When Did Brand Collaborations Start to Taste Like Watered-Down Coffee?

By Mad Team on September 3, 2025

I was standing in line for a flat white when I saw it. A bottle-green hoodie, plastered with a cereal brand’s logo, on someone who looked like they'd never touched sugar. And that’s when it hit me. Brand collaborations, once the mischievous, inventive darlings of marketing, have become duller than a mittens-only rugby match.

Let’s rewind. In 2016, Vetements shoved DHL into the pages of Vogue. That was a bold move. It felt like fashion and branding locked eyes across the room and cracked a grin. It wasn’t just surprising, it said something. Fast-forward to now, collaborations feel like shoe polish: different labels, same bland shine. Everyone wants a collab. Few ask why.

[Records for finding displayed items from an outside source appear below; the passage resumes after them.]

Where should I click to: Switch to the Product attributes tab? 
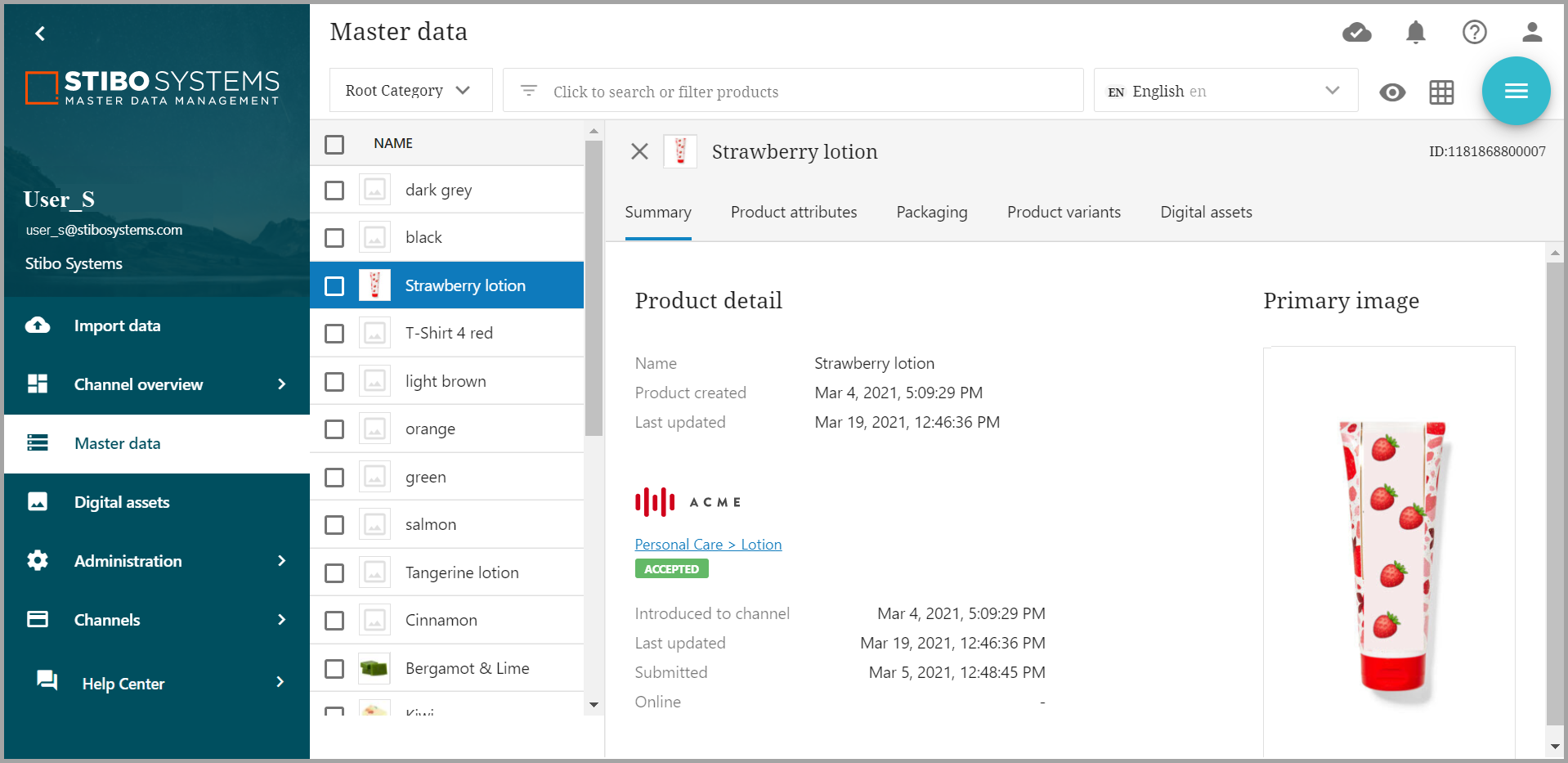[x=793, y=213]
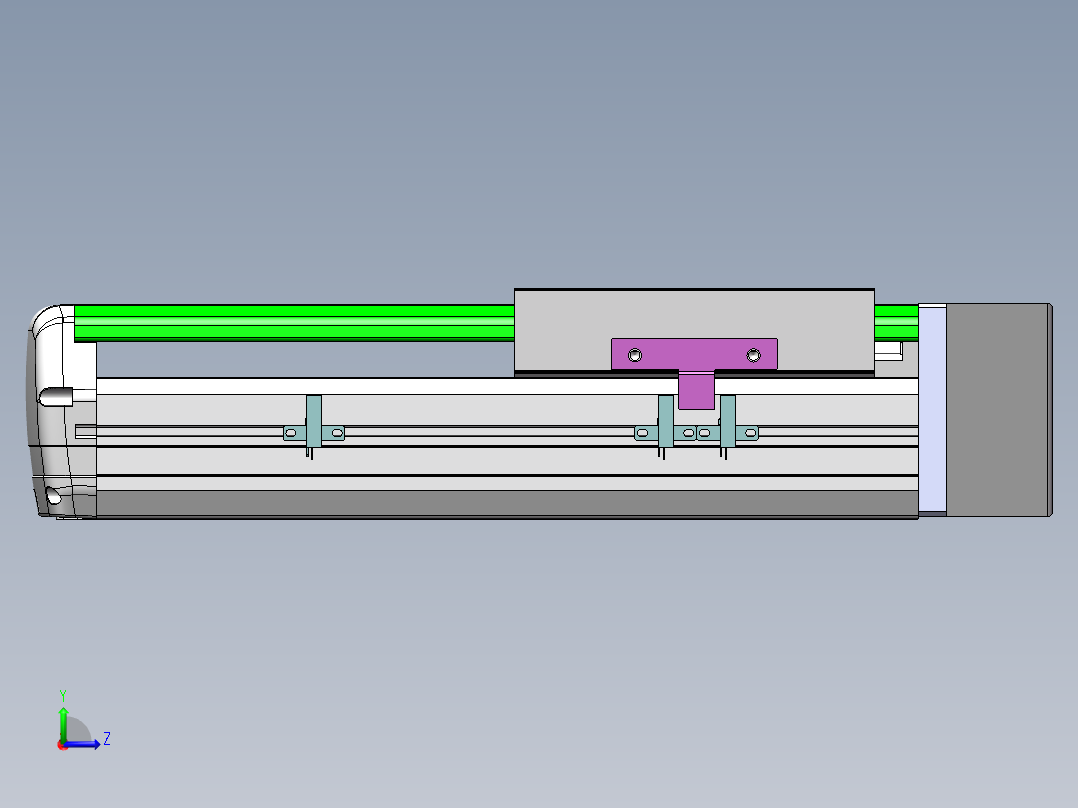
Task: Select the green guide cover left of carriage
Action: [x=294, y=323]
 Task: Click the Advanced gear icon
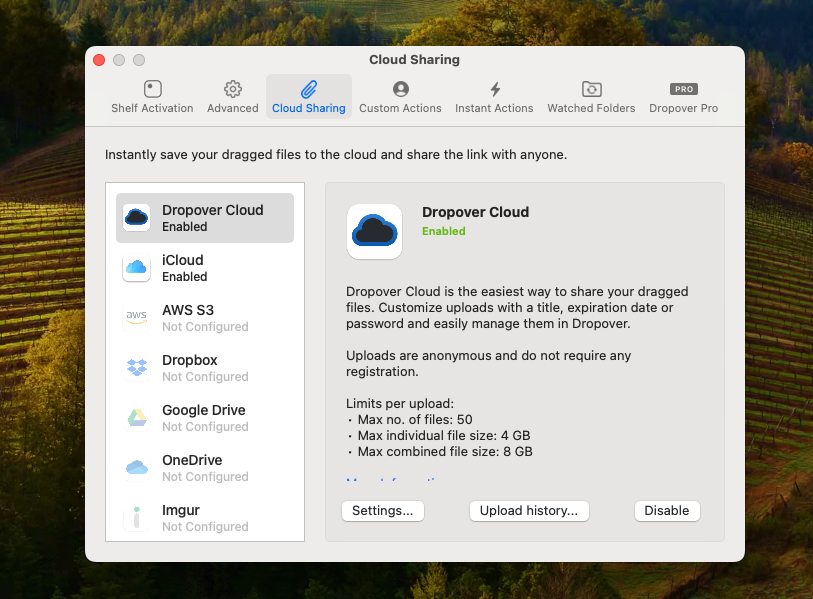coord(232,89)
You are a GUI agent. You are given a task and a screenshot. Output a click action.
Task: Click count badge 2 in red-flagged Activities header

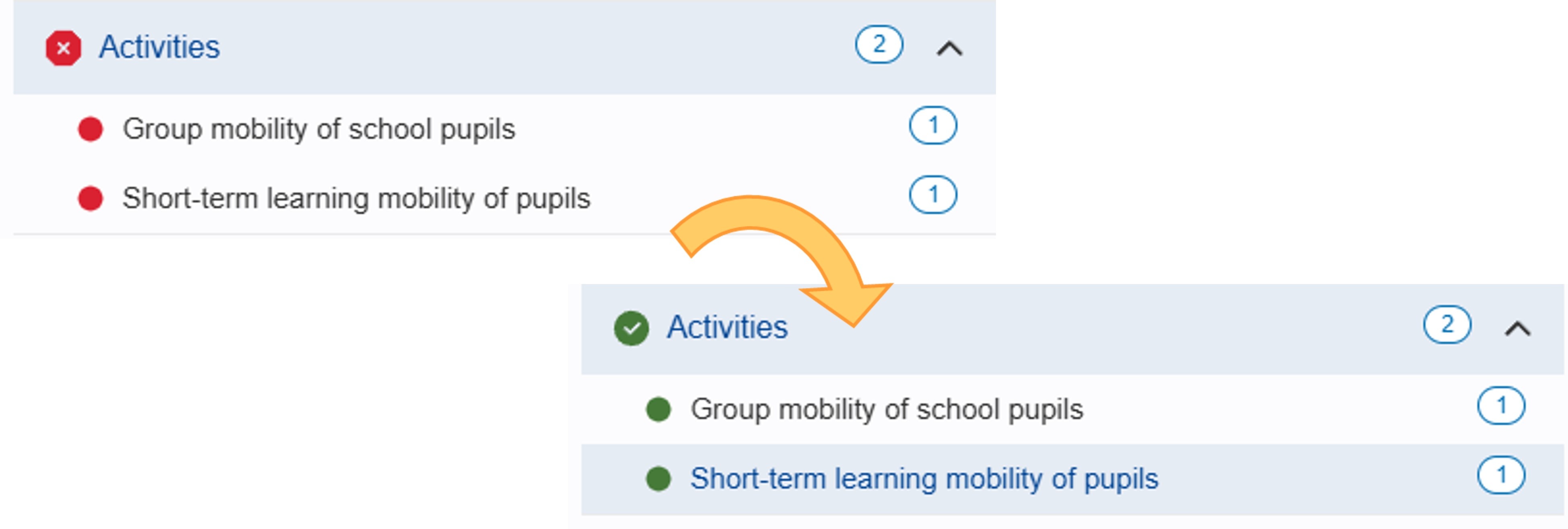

The weird problem is, the audience is two clicks ahead. When Whittaker's joins with some K-Beauty brand or an energy drink turns up in French restaurant merch, we get it. What we don’t get is the point. There’s a difference between playful subversion and slapping logos together like ham on lamingtons. If the collaboration doesn't add story or spark curiosity, what are we left with? Just more stuff. And increasingly, stuff with less soul.

Here’s a hope. That 2024 becomes the year of the slow collab. Build tension. Cultivate craving. Let design speak, not scream. There’s still magic in a well-played crossover. But what we need now isn’t quantity, it’s wit and weirdness. Put the ping back in the ping-pong of brand meet brand. And maybe leave the cereal for the bowl.